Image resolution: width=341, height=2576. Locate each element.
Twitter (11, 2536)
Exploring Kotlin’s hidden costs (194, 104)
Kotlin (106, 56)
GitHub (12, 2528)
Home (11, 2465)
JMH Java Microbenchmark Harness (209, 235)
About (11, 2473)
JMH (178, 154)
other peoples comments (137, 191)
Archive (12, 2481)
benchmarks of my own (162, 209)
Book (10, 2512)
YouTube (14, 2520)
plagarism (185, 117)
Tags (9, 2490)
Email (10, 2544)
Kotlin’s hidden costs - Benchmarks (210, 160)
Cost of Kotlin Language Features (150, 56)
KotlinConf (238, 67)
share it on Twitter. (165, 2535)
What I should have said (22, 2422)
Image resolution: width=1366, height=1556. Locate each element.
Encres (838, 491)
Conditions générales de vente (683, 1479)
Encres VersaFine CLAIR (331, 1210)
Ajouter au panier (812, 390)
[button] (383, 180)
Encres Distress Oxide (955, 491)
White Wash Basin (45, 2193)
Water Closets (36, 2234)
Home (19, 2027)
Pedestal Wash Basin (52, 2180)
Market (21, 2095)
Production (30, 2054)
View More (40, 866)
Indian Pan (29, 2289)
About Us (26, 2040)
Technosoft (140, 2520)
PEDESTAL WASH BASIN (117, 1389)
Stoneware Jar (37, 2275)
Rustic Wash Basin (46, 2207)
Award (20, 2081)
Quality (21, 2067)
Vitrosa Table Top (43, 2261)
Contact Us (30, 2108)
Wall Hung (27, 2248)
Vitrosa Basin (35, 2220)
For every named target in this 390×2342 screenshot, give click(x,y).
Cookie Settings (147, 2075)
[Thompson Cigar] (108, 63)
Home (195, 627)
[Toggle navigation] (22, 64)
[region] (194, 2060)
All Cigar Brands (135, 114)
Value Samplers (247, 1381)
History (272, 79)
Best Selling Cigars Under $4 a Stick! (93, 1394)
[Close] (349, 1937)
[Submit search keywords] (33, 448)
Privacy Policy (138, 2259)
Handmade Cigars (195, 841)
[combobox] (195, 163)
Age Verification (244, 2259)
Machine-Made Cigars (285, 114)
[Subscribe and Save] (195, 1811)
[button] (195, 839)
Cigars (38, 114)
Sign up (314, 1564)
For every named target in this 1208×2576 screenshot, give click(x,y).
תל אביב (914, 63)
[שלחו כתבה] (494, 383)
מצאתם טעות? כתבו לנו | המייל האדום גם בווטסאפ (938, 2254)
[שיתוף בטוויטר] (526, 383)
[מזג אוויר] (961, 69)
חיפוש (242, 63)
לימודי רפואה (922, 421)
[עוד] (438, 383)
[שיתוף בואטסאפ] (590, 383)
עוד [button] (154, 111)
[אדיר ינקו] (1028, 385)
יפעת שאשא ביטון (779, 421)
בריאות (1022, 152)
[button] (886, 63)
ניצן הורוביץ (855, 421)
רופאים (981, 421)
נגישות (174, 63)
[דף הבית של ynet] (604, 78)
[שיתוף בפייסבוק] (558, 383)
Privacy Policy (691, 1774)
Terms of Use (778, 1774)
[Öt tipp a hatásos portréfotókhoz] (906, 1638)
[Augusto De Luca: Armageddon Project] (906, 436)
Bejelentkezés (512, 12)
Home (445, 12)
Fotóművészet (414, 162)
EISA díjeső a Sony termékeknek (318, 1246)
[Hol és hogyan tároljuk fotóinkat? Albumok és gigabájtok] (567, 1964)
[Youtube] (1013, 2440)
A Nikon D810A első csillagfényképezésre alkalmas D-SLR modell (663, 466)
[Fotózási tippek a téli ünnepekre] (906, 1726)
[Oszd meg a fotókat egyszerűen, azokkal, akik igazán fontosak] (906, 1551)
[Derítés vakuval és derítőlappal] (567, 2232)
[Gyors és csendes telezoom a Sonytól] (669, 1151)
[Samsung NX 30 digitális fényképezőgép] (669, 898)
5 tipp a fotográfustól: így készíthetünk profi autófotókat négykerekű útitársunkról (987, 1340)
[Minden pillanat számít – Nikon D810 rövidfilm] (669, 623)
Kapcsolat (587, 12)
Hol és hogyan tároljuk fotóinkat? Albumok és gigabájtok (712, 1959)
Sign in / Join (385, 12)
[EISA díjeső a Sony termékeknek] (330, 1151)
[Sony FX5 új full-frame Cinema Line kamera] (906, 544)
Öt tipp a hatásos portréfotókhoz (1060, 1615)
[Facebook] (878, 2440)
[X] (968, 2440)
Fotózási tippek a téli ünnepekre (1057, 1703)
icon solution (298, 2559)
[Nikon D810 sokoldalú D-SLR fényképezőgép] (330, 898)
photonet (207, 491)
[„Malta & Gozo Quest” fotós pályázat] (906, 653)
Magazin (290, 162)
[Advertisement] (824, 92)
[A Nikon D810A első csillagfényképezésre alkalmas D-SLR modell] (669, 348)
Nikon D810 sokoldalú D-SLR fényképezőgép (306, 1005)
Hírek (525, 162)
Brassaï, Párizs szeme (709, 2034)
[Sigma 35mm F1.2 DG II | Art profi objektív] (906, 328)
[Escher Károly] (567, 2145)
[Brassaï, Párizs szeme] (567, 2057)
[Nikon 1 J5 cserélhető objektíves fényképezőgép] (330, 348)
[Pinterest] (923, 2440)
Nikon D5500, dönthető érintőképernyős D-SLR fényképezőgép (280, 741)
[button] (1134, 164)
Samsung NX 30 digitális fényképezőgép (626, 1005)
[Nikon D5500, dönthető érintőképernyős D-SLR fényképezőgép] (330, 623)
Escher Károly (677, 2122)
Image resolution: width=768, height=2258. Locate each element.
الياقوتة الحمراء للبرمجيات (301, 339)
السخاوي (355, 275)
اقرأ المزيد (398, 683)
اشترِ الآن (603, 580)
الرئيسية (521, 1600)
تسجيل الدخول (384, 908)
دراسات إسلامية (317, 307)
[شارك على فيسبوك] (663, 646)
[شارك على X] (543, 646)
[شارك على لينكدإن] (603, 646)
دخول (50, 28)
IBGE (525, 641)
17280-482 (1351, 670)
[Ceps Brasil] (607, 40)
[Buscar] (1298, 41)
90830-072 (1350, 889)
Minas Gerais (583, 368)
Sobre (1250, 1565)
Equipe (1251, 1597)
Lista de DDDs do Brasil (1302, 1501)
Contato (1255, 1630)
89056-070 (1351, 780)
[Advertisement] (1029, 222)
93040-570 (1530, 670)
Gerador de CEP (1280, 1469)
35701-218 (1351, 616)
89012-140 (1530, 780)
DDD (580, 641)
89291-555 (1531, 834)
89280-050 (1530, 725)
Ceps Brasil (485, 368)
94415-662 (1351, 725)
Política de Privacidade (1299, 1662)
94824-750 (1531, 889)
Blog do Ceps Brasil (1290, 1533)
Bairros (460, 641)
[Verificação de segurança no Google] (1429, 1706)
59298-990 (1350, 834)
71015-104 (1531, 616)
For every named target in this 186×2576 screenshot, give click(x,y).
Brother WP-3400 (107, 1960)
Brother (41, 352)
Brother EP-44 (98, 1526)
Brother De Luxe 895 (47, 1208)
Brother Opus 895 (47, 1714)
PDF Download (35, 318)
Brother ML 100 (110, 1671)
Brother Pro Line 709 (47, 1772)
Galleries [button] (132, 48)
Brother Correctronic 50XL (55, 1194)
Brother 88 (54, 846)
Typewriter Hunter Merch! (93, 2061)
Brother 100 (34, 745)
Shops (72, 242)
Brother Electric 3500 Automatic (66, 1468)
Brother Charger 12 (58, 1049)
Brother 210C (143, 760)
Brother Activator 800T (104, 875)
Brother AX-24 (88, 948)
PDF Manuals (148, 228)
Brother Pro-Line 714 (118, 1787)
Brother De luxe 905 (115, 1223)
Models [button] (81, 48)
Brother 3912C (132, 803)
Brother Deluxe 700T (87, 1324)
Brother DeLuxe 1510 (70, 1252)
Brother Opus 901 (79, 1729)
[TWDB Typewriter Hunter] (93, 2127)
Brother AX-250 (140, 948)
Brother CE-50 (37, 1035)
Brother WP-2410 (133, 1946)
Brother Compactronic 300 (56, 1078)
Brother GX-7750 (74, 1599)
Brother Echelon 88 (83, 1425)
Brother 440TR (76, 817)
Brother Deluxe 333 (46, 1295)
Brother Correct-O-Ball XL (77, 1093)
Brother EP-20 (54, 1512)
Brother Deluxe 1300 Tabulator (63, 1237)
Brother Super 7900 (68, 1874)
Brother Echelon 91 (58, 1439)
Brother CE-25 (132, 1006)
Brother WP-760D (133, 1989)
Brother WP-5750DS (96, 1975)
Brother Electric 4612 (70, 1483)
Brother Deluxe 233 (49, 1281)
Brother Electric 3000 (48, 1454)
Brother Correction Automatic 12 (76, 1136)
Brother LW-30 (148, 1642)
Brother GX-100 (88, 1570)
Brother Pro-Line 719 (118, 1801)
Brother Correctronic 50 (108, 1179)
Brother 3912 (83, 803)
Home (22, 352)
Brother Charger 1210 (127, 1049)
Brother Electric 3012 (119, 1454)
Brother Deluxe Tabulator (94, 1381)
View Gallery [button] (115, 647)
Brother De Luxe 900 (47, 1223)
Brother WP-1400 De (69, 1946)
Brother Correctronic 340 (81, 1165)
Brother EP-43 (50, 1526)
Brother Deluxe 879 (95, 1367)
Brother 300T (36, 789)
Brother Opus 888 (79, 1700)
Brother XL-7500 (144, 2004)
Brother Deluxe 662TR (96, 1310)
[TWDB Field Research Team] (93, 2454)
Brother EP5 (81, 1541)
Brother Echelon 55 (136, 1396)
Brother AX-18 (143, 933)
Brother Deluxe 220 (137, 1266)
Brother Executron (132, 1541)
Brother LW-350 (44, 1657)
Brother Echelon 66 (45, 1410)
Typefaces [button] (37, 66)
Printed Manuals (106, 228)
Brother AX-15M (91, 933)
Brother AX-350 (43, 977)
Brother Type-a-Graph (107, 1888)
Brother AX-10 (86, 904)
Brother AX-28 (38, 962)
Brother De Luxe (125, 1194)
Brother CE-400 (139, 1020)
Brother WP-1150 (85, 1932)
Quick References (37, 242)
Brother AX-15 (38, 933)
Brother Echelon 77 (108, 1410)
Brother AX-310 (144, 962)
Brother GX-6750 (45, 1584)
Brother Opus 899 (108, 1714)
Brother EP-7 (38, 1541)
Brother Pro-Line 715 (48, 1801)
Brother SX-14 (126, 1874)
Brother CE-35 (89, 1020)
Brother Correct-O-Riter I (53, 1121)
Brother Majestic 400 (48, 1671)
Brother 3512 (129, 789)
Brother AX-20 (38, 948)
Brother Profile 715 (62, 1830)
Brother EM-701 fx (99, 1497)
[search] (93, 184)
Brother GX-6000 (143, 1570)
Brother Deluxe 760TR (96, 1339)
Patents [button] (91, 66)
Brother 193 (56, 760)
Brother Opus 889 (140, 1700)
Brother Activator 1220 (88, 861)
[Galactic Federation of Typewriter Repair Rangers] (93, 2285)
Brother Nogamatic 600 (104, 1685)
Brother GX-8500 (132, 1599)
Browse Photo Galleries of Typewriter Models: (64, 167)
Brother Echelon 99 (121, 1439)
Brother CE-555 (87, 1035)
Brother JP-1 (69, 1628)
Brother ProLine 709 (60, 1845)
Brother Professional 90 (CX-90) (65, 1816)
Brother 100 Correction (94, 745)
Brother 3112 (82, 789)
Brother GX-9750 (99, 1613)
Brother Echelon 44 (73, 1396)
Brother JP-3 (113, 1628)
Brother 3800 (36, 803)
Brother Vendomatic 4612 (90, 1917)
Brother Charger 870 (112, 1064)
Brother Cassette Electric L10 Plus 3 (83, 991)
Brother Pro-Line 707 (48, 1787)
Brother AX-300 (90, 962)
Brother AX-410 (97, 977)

--- DESCRIPTION OF THE TASK ---
Out of the data above, set down the lines from the one with "For every named target in this 1208×2576" to the one with "[דף הבית של ynet] (604, 78)", both included, exactly as written and with no additions.

--- TASK SOLUTION ---
For every named target in this 1208×2576 screenshot, give click(x,y).
תל אביב (914, 63)
[שלחו כתבה] (494, 383)
מצאתם טעות? כתבו לנו | המייל האדום גם בווטסאפ (938, 2254)
[שיתוף בטוויטר] (526, 383)
[מזג אוויר] (961, 69)
חיפוש (242, 63)
לימודי רפואה (922, 421)
[עוד] (438, 383)
[שיתוף בואטסאפ] (590, 383)
עוד [button] (154, 111)
[אדיר ינקו] (1028, 385)
יפעת שאשא ביטון (779, 421)
בריאות (1022, 152)
[button] (886, 63)
ניצן הורוביץ (855, 421)
רופאים (981, 421)
נגישות (174, 63)
[דף הבית של ynet] (604, 78)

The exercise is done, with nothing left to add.